TASK DETAILS
Give back every line of the material below exactly, but no images.
-.-.-
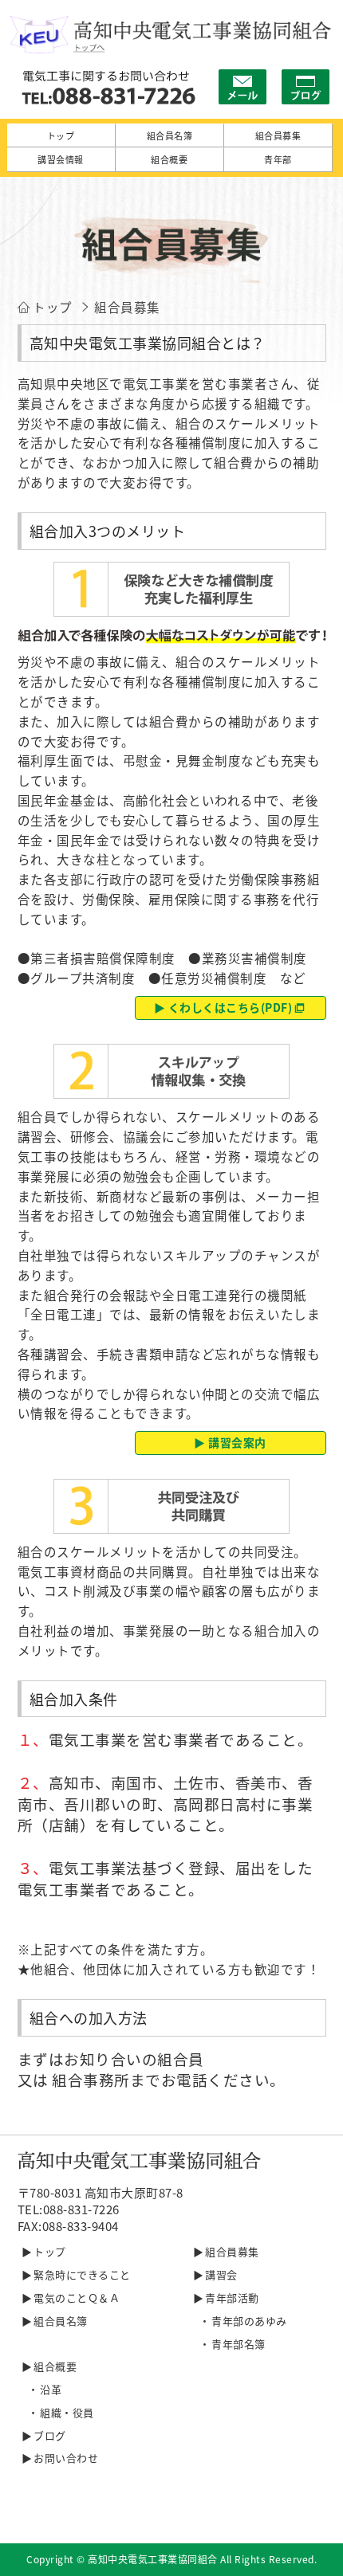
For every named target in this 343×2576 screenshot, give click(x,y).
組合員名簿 (61, 2320)
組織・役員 (67, 2412)
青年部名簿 (238, 2343)
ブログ (50, 2435)
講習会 (221, 2274)
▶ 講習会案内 (230, 1442)
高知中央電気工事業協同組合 (153, 2559)
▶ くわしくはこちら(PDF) (223, 1007)
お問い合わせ (66, 2457)
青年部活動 (232, 2297)
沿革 (50, 2389)
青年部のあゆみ (249, 2320)
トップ (50, 2251)
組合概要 (55, 2366)
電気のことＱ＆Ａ (77, 2297)
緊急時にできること (82, 2274)
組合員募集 (232, 2251)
-.-.-
TASK RESPONSE
For every named target in this 343×2576 screenshot, give click(x,y).
組合員名簿 (61, 2320)
組織・役員 (67, 2412)
青年部名簿 (238, 2343)
ブログ (50, 2435)
講習会 (221, 2274)
▶ 講習会案内 (230, 1442)
高知中央電気工事業協同組合 (153, 2559)
▶ くわしくはこちら(PDF) (223, 1007)
お問い合わせ (66, 2457)
青年部活動 (232, 2297)
沿革 (50, 2389)
青年部のあゆみ (249, 2320)
トップ (50, 2251)
組合概要 (55, 2366)
電気のことＱ＆Ａ (77, 2297)
緊急時にできること (82, 2274)
組合員募集 (232, 2251)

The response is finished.